Do the ranges in table1 overlap or not, and do the ranges cover all possible values in table2?
No overlaps means that you can't have multiple observations out of one source observation.
Consider creating a value format with ranges out of table1, and applying that to table2 in a sequential data step.
Depending on the real range of your numbers and the size of the descriptions, using a temporary array or a hash might also be possible.
We will need more details about these particulars to make suggestions with code.
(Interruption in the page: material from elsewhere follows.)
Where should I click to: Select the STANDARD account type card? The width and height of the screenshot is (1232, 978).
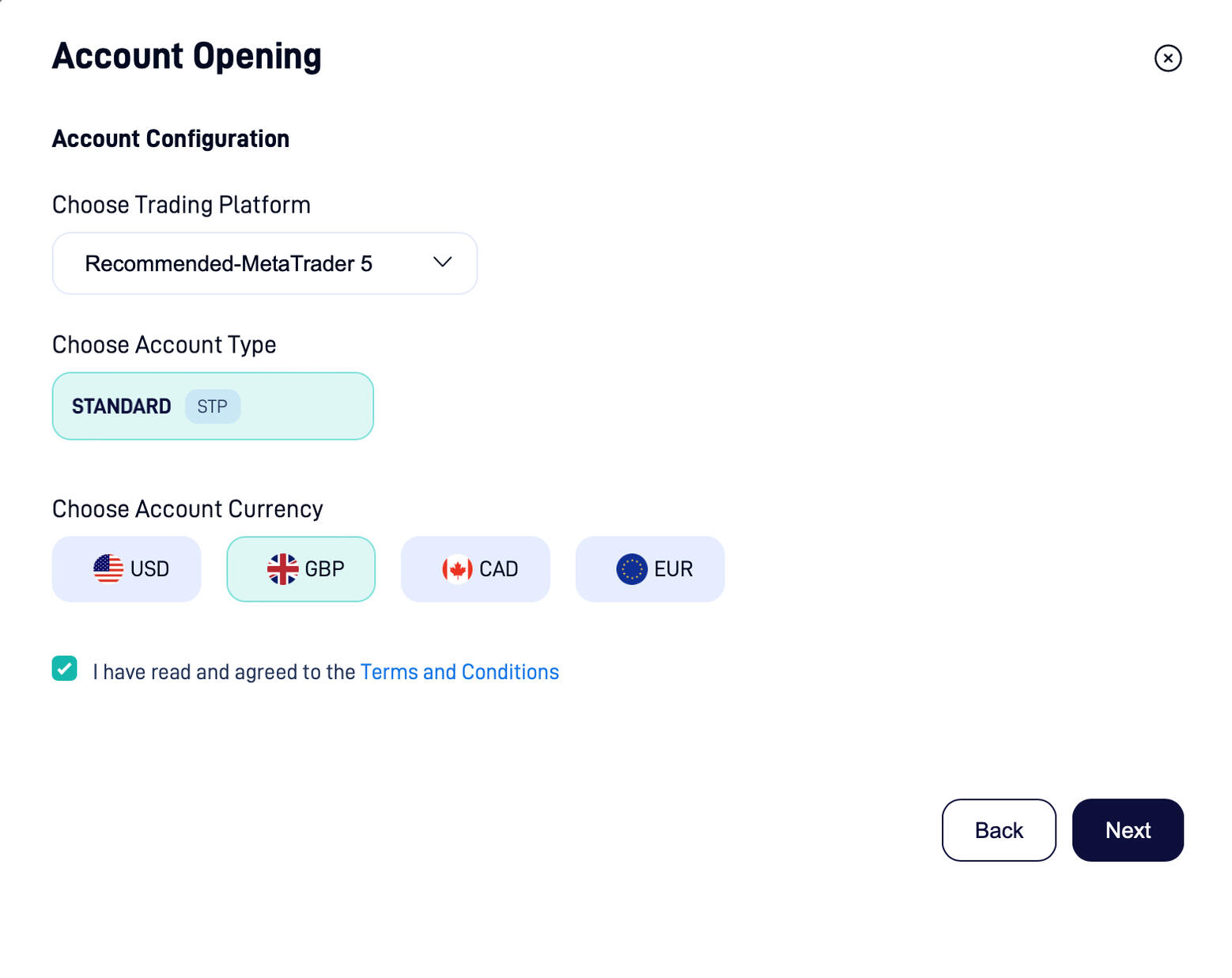point(212,406)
Example of creating a format out of your table:
data myfmt;
set table1 (
end=done
rename=(
bottom_range = start
top_range = end
description = label
)
);
;
fmtname = "myrange";
type = "N";
output;
if done
then do;
start = "other";
hlo = "O";
label = "";
output;
end;
run;
proc format cntlin=myfmt;
run;
data want;
set table2;
description = put(number,myrange.);
run;
Untested; for tested code, provide usable example data in data steps with datalines.
Given your on condition not using any additional key variable for the join, are you eventually after something like below?
Select [columns]
From Table2
left join
(
select min(bottom_range) as min_val, max(top_range) as top_val
from table1
) t1
on Table2.Number between t1.min_val and t1.top_val
Your current join condition leads likely to a many:many join which could explain the long runtime.
If you need to look at the individual ranges then some sequential logic using a SAS datastep is likely more efficient.
How many rows do you have in table1?
Do you need a row in the result set for every single matching ranges (=rows from table 2 duplicated) or just select the row if any of the ranges matches?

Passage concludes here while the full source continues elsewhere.